● Task goal: Copy out every one of the lines below without changing a single character.

(Location data for words and elements)
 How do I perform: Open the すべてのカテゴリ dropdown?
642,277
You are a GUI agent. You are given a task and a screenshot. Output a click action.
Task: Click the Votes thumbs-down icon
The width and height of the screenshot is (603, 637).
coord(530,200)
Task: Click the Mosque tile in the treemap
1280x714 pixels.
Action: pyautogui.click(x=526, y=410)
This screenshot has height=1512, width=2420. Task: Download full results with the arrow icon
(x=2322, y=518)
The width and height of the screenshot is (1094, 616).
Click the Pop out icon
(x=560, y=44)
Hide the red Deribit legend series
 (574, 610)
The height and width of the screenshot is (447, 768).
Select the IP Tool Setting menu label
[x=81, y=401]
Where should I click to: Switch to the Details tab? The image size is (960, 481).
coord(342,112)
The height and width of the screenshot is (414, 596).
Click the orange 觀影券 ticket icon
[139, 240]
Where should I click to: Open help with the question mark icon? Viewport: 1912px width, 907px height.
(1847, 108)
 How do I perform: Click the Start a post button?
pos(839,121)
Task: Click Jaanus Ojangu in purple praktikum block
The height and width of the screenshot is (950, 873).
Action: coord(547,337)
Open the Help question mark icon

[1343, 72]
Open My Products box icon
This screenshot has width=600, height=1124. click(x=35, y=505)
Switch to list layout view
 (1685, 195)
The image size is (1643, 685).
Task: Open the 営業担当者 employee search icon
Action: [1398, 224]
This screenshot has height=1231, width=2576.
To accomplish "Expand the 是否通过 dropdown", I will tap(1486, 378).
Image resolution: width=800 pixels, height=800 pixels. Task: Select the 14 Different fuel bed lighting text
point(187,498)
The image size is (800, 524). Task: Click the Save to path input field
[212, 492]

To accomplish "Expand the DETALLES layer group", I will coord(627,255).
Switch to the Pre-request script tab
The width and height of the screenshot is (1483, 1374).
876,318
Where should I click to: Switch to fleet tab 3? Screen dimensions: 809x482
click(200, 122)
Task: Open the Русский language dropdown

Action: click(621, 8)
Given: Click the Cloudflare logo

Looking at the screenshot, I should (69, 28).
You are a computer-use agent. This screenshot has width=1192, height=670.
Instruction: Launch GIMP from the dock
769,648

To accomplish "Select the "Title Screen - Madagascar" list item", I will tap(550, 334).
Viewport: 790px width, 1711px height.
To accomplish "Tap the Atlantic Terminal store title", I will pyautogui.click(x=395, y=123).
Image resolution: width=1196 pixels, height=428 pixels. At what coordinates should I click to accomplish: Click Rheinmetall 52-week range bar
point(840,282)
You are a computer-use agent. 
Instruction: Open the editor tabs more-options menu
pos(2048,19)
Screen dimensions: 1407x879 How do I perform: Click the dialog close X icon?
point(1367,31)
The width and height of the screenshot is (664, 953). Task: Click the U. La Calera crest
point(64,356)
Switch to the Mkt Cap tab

● Complete response:
 How do I perform: Open the すべてのカテゴリ dropdown?
642,277
You are a GUI agent. You are given a task and a screenshot. Output a click action.
Task: Click the Votes thumbs-down icon
The width and height of the screenshot is (603, 637).
coord(530,200)
Task: Click the Mosque tile in the treemap
1280x714 pixels.
Action: pyautogui.click(x=526, y=410)
This screenshot has height=1512, width=2420. Task: Download full results with the arrow icon
(x=2322, y=518)
The width and height of the screenshot is (1094, 616).
Click the Pop out icon
(x=560, y=44)
Hide the red Deribit legend series
 (574, 610)
The height and width of the screenshot is (447, 768).
Select the IP Tool Setting menu label
[x=81, y=401]
Where should I click to: Switch to the Details tab? The image size is (960, 481).
coord(342,112)
The height and width of the screenshot is (414, 596).
Click the orange 觀影券 ticket icon
[139, 240]
Where should I click to: Open help with the question mark icon? Viewport: 1912px width, 907px height.
(1847, 108)
 How do I perform: Click the Start a post button?
pos(839,121)
Task: Click Jaanus Ojangu in purple praktikum block
The height and width of the screenshot is (950, 873).
Action: coord(547,337)
Open the Help question mark icon

[1343, 72]
Open My Products box icon
This screenshot has width=600, height=1124. click(x=35, y=505)
Switch to list layout view
 (1685, 195)
The image size is (1643, 685).
Task: Open the 営業担当者 employee search icon
Action: [1398, 224]
This screenshot has height=1231, width=2576.
To accomplish "Expand the 是否通过 dropdown", I will tap(1486, 378).
Image resolution: width=800 pixels, height=800 pixels. Task: Select the 14 Different fuel bed lighting text
point(187,498)
The image size is (800, 524). Task: Click the Save to path input field
[212, 492]

To accomplish "Expand the DETALLES layer group", I will coord(627,255).
Switch to the Pre-request script tab
The width and height of the screenshot is (1483, 1374).
876,318
Where should I click to: Switch to fleet tab 3? Screen dimensions: 809x482
click(200, 122)
Task: Open the Русский language dropdown

Action: click(621, 8)
Given: Click the Cloudflare logo

Looking at the screenshot, I should (69, 28).
You are a computer-use agent. This screenshot has width=1192, height=670.
Instruction: Launch GIMP from the dock
769,648

To accomplish "Select the "Title Screen - Madagascar" list item", I will tap(550, 334).
Viewport: 790px width, 1711px height.
To accomplish "Tap the Atlantic Terminal store title", I will pyautogui.click(x=395, y=123).
Image resolution: width=1196 pixels, height=428 pixels. At what coordinates should I click to accomplish: Click Rheinmetall 52-week range bar
point(840,282)
You are a computer-use agent. 
Instruction: Open the editor tabs more-options menu
pos(2048,19)
Screen dimensions: 1407x879 How do I perform: Click the dialog close X icon?
point(1367,31)
The width and height of the screenshot is (664, 953). Task: Click the U. La Calera crest
point(64,356)
Switch to the Mkt Cap tab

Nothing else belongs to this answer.